* [YOUR GOAL] Pictures aside, quote the whole listing exactly.

START SUPPLIED MATERIAL

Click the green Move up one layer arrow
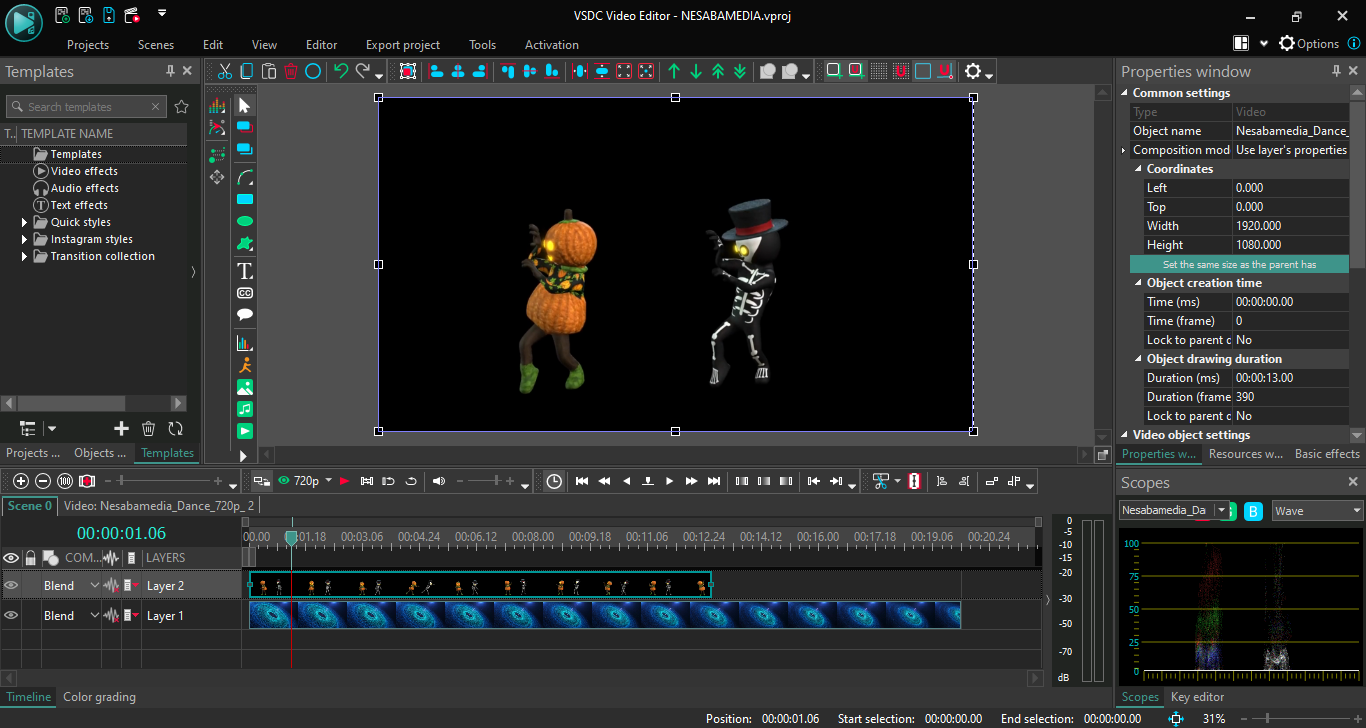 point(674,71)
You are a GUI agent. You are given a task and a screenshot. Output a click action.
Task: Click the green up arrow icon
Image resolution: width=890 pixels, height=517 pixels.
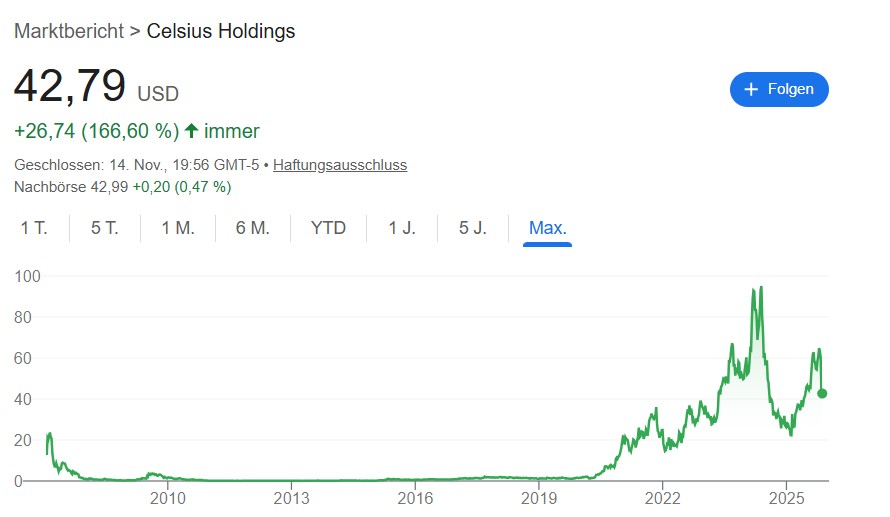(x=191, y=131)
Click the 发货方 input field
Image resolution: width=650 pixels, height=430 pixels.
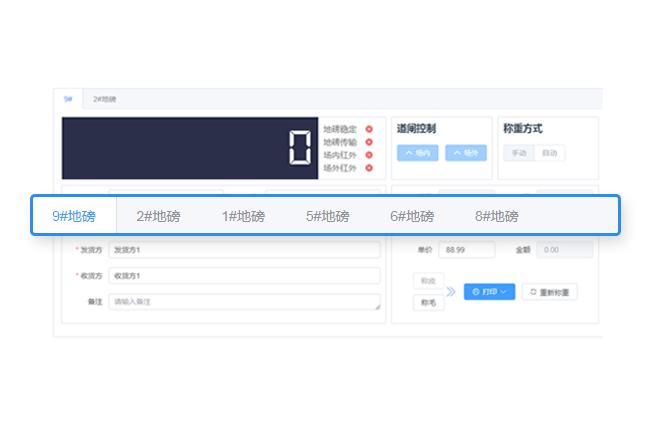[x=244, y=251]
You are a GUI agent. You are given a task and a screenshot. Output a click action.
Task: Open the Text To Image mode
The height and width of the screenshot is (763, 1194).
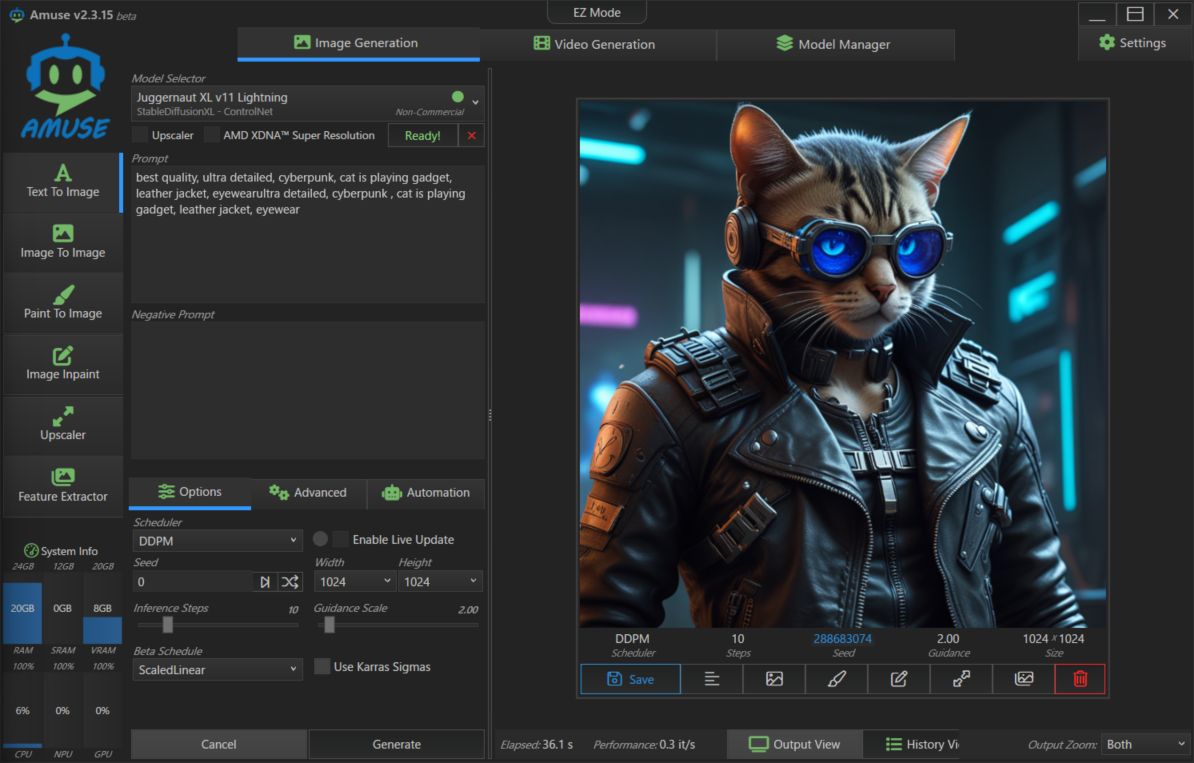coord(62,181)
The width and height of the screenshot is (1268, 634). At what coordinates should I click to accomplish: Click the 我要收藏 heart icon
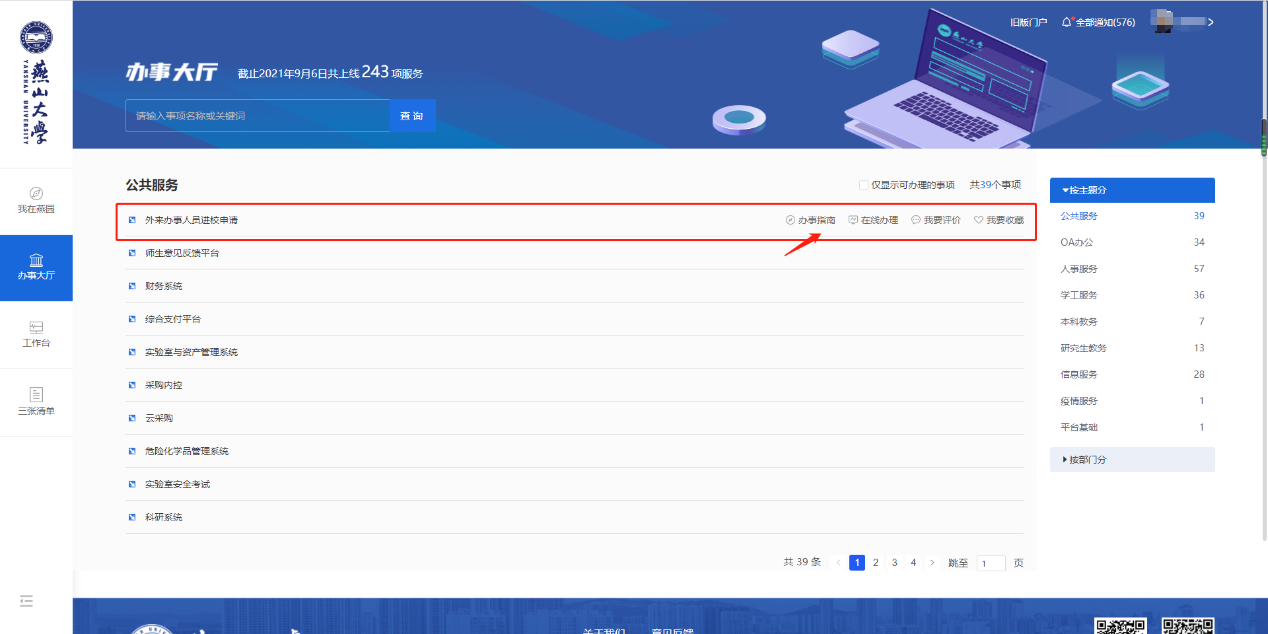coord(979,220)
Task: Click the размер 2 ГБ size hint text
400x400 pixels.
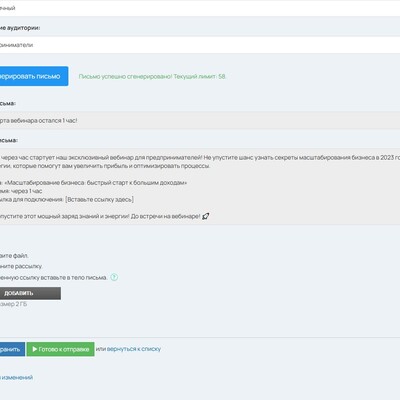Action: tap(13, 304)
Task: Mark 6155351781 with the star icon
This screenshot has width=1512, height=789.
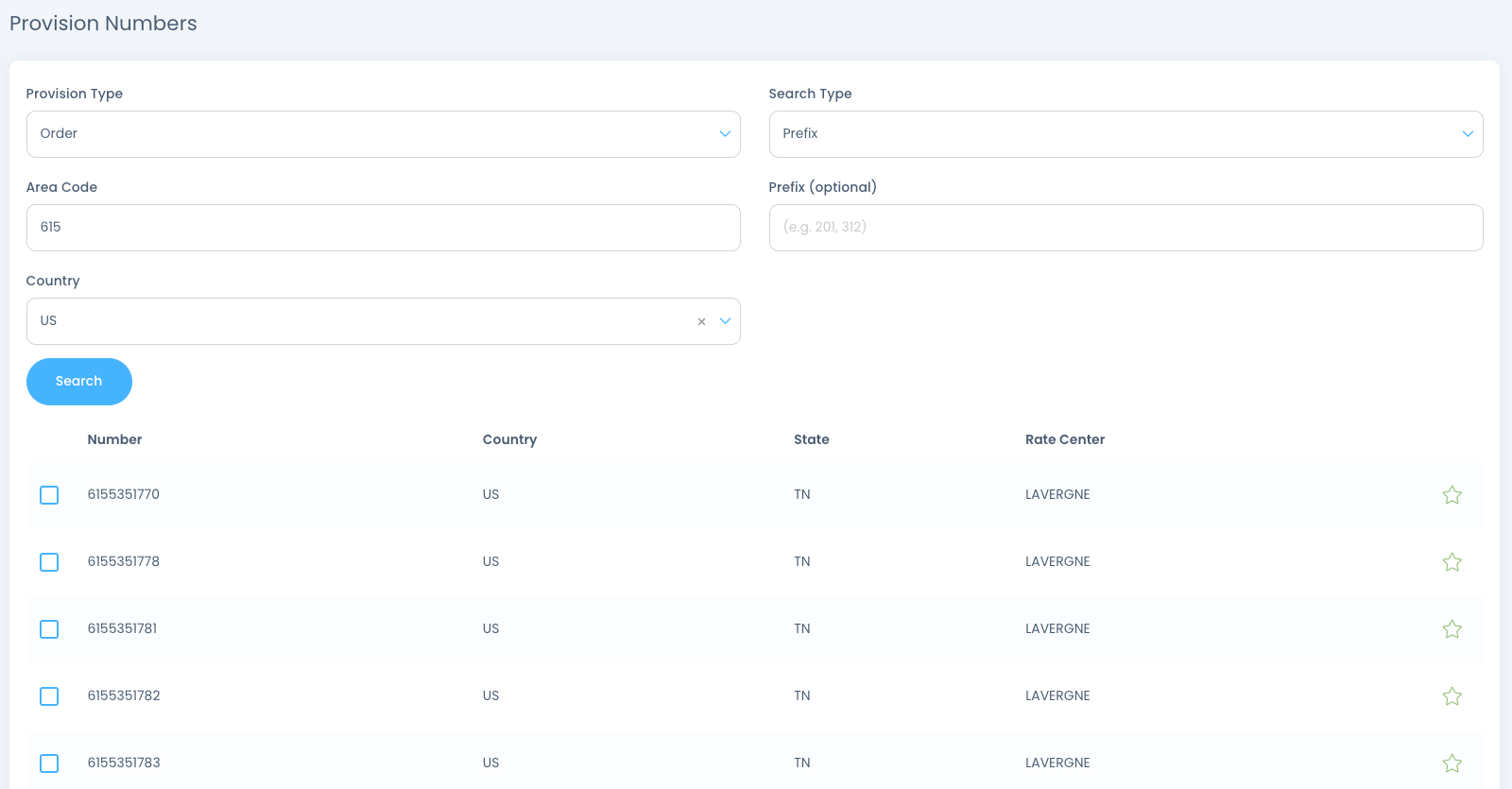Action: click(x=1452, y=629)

END SUPPLIED MATERIAL

* [SOLUTION]
Click the green Move up one layer arrow
 point(674,71)
You are a GUI agent. You are given a task and a screenshot. Output a click action.
Task: Click the green up arrow icon
Image resolution: width=890 pixels, height=517 pixels.
(x=191, y=131)
Click the 发货方 input field
Image resolution: width=650 pixels, height=430 pixels.
[x=244, y=251]
You are a GUI agent. You are given a task and a screenshot. Output a click action.
Task: Open the Text To Image mode
The height and width of the screenshot is (763, 1194).
coord(62,181)
The width and height of the screenshot is (1268, 634). At what coordinates should I click to accomplish: Click the 我要收藏 heart icon
coord(979,220)
Task: Click the размер 2 ГБ size hint text
400x400 pixels.
Action: tap(13, 304)
Task: Mark 6155351781 with the star icon
This screenshot has width=1512, height=789.
Action: click(x=1452, y=629)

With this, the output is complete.